**Try it:**
Among the entries below, find the line with "Task: Enable Start Vision from app in taskbar", then quote it and each following line up to and including the line with "Screen dimensions: 1144x774", and nothing else.

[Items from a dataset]

_ _ _

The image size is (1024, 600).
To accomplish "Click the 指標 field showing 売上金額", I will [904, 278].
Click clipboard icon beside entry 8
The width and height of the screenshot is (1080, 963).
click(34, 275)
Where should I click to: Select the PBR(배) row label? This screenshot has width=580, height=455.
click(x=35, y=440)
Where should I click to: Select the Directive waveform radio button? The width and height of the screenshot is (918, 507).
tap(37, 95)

_ _ _

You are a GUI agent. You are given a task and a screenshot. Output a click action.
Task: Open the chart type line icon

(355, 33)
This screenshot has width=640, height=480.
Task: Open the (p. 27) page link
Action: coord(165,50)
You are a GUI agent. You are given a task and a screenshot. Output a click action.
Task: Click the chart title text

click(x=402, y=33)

_ _ _

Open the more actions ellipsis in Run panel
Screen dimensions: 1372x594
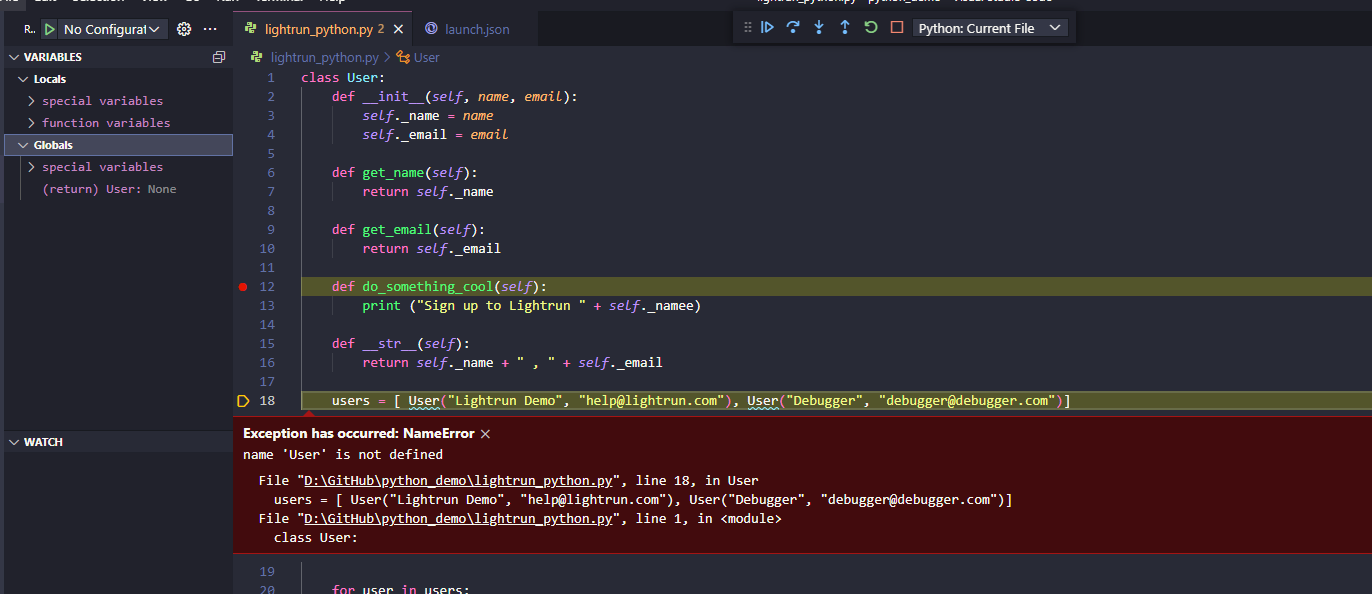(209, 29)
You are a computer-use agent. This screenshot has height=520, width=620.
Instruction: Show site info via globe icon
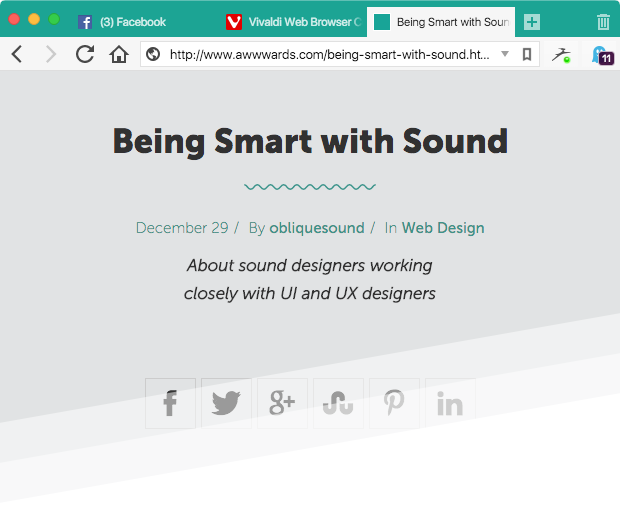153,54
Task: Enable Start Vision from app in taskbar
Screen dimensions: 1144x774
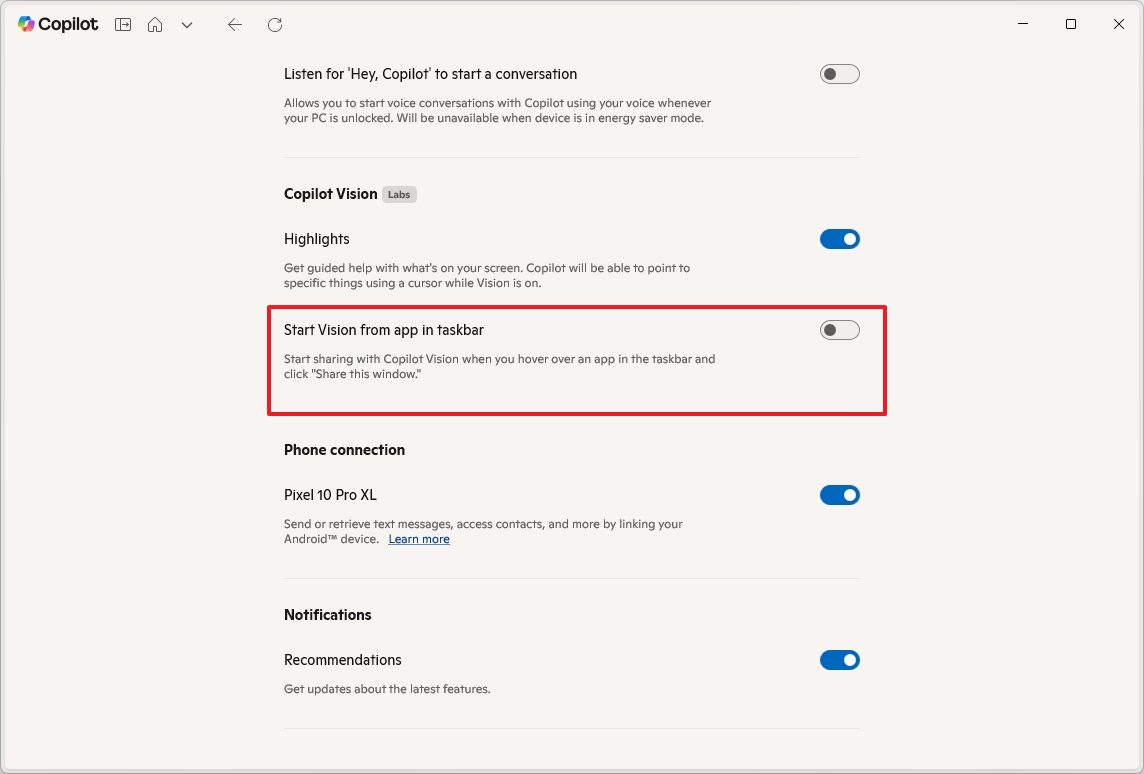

_ _ _

**Exercise solution:**
Task: Enable Start Vision from app in taskbar
Screen dimensions: 1144x774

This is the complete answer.